Read his answers on those topics below…
On whether Van Dijk is already one of the best centre-backs in Premier League history…
I think much more positively about my players than I talk to you about them; the problem I have is if I follow your path with praising things, we create headlines. They don’t make sense. In the end, if Virg looks back on his career in, hopefully, he’s a centre-half so he can play maybe until 39 or so. There is a lot to come. If everybody is looking back then and says he was the best centre-half in Premier League history, then he did a lot of good things during his career. He has outstanding potential. He is a fantastic person, he is physically strong and has all the technical things you need as a centre-half. So many things were already good and many things he can still improve. That’s the situation. I don’t have to judge him now and compare with other players in the past. Most important is that he is fit, so far constantly – that helped a lot. It helped him a lot as well because he could get rhythm and stay on track and all that stuff. I really like him as a player and a person, good boy.
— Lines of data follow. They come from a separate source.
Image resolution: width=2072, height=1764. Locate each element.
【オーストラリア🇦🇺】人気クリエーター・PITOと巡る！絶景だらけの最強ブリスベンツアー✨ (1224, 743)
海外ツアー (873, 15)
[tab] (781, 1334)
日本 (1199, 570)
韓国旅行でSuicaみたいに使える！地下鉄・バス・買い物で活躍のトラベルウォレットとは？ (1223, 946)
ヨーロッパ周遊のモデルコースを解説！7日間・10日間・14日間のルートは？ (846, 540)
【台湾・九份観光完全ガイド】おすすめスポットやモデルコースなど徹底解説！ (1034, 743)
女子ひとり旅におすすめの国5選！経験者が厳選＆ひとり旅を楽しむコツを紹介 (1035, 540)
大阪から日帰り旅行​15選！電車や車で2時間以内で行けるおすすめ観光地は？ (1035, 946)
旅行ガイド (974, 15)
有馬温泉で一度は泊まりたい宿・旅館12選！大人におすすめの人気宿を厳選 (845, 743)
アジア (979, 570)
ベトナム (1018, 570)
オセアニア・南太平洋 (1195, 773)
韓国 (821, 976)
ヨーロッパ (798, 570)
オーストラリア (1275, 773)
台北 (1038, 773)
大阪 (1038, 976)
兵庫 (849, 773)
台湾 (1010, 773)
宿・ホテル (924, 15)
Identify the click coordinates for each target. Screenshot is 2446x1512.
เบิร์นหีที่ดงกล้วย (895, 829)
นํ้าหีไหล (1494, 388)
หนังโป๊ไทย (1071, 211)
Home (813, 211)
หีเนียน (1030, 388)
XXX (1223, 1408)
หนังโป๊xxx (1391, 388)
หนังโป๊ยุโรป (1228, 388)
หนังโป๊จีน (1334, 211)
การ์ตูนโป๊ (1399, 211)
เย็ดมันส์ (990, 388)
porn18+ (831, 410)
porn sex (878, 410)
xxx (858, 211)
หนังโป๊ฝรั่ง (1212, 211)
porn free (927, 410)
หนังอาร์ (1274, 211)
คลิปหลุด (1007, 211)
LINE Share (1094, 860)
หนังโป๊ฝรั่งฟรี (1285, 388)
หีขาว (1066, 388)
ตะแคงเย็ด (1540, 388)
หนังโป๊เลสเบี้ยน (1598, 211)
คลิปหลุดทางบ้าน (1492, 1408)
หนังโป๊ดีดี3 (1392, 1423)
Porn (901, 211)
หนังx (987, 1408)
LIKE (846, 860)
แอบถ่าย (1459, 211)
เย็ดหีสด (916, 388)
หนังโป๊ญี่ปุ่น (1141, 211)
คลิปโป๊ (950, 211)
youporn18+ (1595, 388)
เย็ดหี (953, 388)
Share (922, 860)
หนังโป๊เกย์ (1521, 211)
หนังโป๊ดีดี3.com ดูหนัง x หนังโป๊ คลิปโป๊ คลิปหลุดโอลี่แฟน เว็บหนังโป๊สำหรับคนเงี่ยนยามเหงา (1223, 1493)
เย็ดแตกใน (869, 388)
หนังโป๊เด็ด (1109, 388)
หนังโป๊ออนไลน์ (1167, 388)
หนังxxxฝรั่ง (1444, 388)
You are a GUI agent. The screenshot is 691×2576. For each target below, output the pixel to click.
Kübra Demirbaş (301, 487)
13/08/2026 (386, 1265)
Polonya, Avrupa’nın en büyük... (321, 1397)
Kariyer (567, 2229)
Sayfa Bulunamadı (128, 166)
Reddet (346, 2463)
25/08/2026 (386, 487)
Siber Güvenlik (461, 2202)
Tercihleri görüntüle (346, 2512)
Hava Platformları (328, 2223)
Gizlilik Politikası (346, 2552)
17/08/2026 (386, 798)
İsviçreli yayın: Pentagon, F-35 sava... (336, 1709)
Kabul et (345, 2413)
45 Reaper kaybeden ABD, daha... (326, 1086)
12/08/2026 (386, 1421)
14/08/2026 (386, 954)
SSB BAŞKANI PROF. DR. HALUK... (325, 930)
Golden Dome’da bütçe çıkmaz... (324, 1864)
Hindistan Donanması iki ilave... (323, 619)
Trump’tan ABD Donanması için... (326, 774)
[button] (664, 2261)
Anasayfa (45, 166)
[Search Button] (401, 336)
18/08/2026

On having to use players out of their ‘natural’ positions…
If you speak about Fabinho, if he has to play as a centre-half, for example – which is not sure in the moment – but if, he played it before. We do that [planning and adaptation] on the training pitch. With a lot of information you have – and I have it obviously – you can complicate things. What we want is the natural understanding of the game because it’s still only football; if you are a holding six or a centre-half, with the ball it’s easier, without the ball it’s different because you don’t have a line behind you. But they are pretty much the two most important things, so use one and be prepared for the other, and everything will be fine. You have help from players around, one player usually can’t decide a game up front; it happens from time to time, but in defence you always need the boys around you. We speak a lot during the week but we try to make it not more complicated than it is.
On the benefits of some senior players being ‘rested’ on Monday…
We had to make changes for the Wolves game. The players we didn’t line up in that game were either a little bit injured, or injured, or played all the games in December, plus the City game at the beginning of January. Bringing them again in that moment, as you saw with Dejan [Lovren], who played pretty much all these games as well, is a risk – it’s a proper risk. We judged that it was difficult and we had to try differently. That’s now the situation. We don’t have a massive squad at the moment in training. They are not out for long. The question will probably come: ‘What about centre-halves?’ It’s not cool in this moment but probably in two weeks it will look completely different; I cannot make a decision for today and then in two weeks I created a problem with my decision today.
We are fine. A season is always like this – whoever deals the best with his problems has the most success. We had problems in the past and dealt very well with it, now we have a few different problems and we tend to deal well with that as well. Then, let’s play football, using the quality and potential of the boys in the best way we can. Use them in the right moment, train all the important things, like different systems. It’s possible if you have a normal week, you can train. Hopefully we don’t have a lot of normal weeks because we want to stay in the Champions League as long as possible, but we don’t know that in this moment. Let’s use what we have and make the best of it.
Inside Training: Reds prepare for Brighton trip
On whether Liverpool will have an advantage by playing fewer games than their rivals in all competitions…
There’s no advantage. If you have all your players available, it’s brilliant that you can always play them, it’s really good – make little changes. Usually, centre-halves don’t have to change too often because they could play pretty much the whole season. You mix it up a little bit here and there, like we did in the first part of the season. It was brilliant, we could make changes, and it’s not different. If we came through December without injuries then everything is fine. Unfortunately, we didn’t come through 100 per cent. It’s quite special if you would bet on having three centre-halves injured in the same moment – you could win a lot of money for that because usually it doesn’t happen. Here it happened, it was a bit of bad luck. That makes it quite a bit tricky. But that’s all.
We have to use our situation, why would we compare it to other situations? The Champions League starts in February and then we talk again completely differently. Other teams played games and now they are still in the competition but they can deal with it, you can see it. We could deal with it as well with the right number of players. That’s how it is. There’s no advantage. We have to use the time; you can do a lot of wrong things when you have a week to train, that’s possible! We have to use the time and really be, week in and week out, in the best shape we can be. Understand the situation right, understand the job right, understand the challenge right and go for it – that’s our job, nothing else.